Author, Institution: Virginija Kleivaitė, Kaunas University of Technology
Science area, field of science: Technological Sciences, Material Engineering, T008
Scientific Supervisor: Prof. Dr. Rimvydas Milašius (Kaunas University of Technology, Technological Sciences, Materials Engineering – T008)
Dissertation Defence Board of Materials Engineering Science Field:
Prof. Dr. Sigitas Tamulevičius (Kaunas University of Technology, Technological Sciences, Materials Engineering – T008), chairman
Dr. Juris Blums (Riga Technical University, Materials Engineering – T008)
Dr. Sigitas Krauledas (Center for Physical Sciences and Technology, Materials Engineering – T008)
Prof. Dr. Daiva Mikučionienė (Kaunas University of Technology, Technological Science, Materials Engineering – T008)
Prof. Dr. Jolita Ostrauskaitė (Kaunas University of Technology, Technological Sciences, Materials Engineering – T008)
The doctoral dissertation is available on the internet and at the library of Kaunas University of Technology (K. Donelaičio g. 20, Kaunas).
There are many works in which the authors analyse the influence of various parameters on the process of electrospinning or nanofiltration, but most of them do not analyse the structural uniformity of the structure using mathematical statistical criteria.

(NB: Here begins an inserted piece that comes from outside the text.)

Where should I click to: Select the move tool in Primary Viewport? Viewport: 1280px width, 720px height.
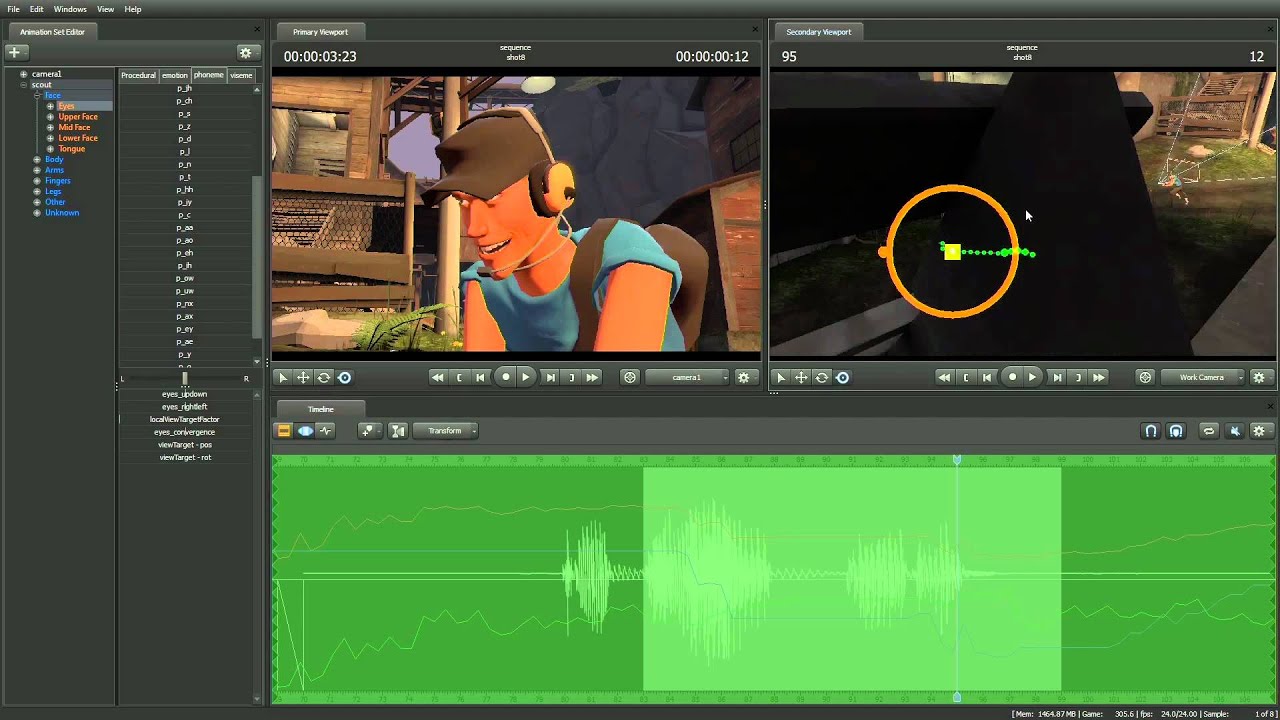click(x=303, y=377)
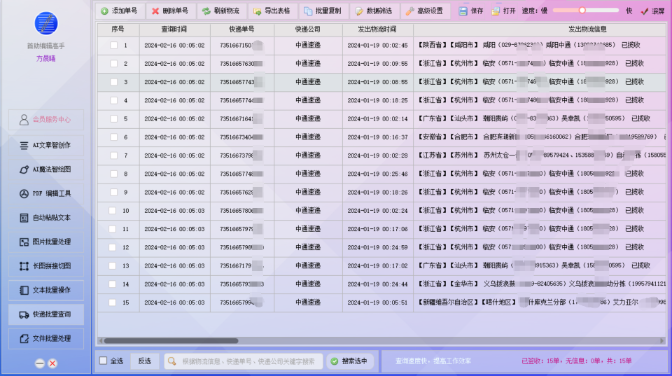
Task: Click the 删除单号 red cross icon
Action: [x=155, y=11]
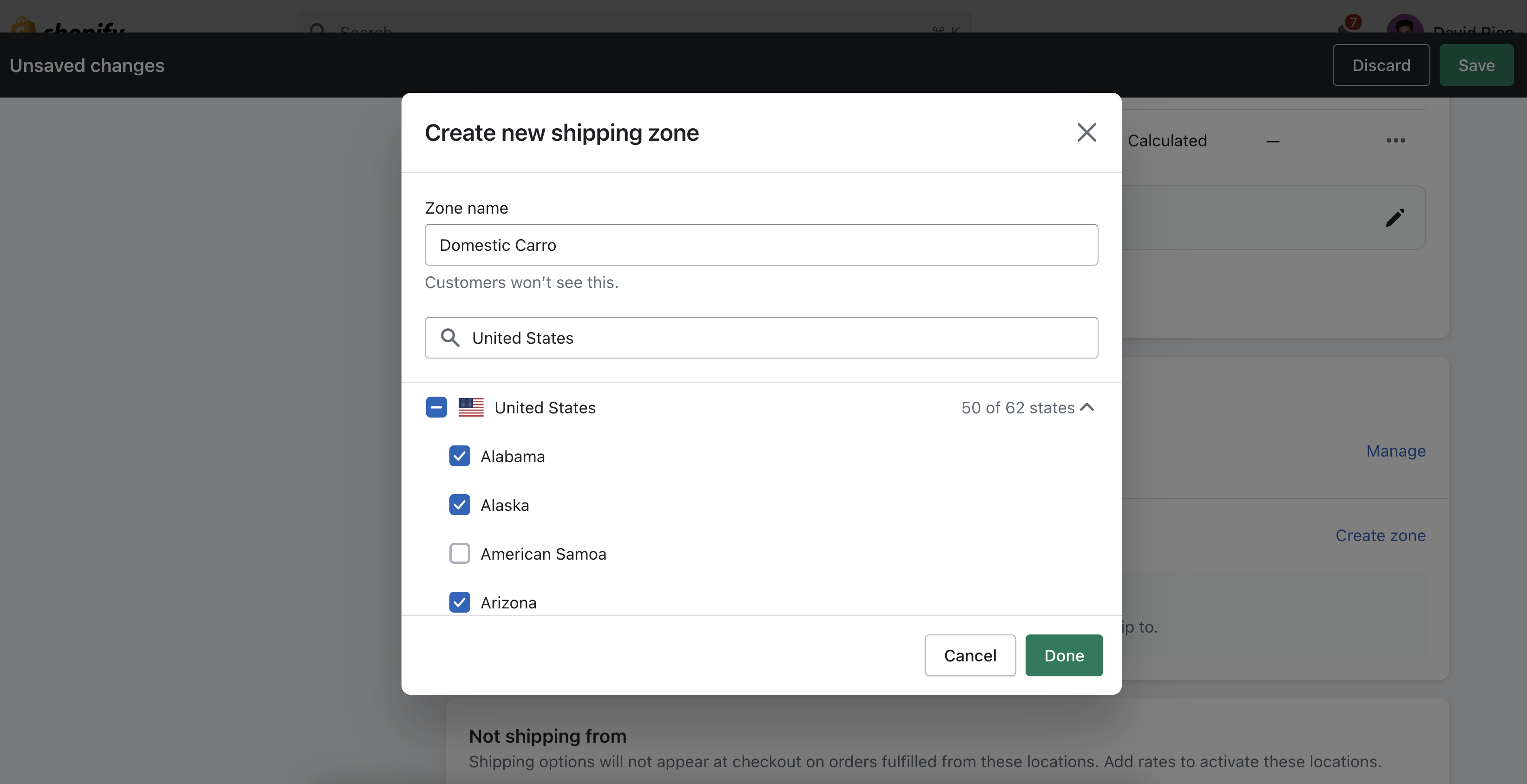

This situation leads to different conclusions and it is impossible to compare the works of different authors. Despite numerous studies in electrospinning, methods for estimating nanofiltration are lacking. This method has been developed for measuring and estimating fiber diameter and coating porosity. This necessity for such a method is obvious and its absence may adversely affect the practical use of the electrospinning product. In this dissertation, all measurements and their results are presented by surface analysis of nanofiber coating, and the experiments are applicable only to very thin (less than 1 µm) coatings. The obtained research results have an important practical significance, because the method of nanofiber coating evaluation proposed in the work allows to evaluate and compare any thin filament structure formed by the electric spinning. The dissertation proposes a new structure estimation method that does not require many calculations, based on the relative value between the largest pore and the value Δd. The developed method was tested with nanofiber structures of different polymers at different results. It has been shown that the developed method can be applied to various polymeric nanofiber coatings.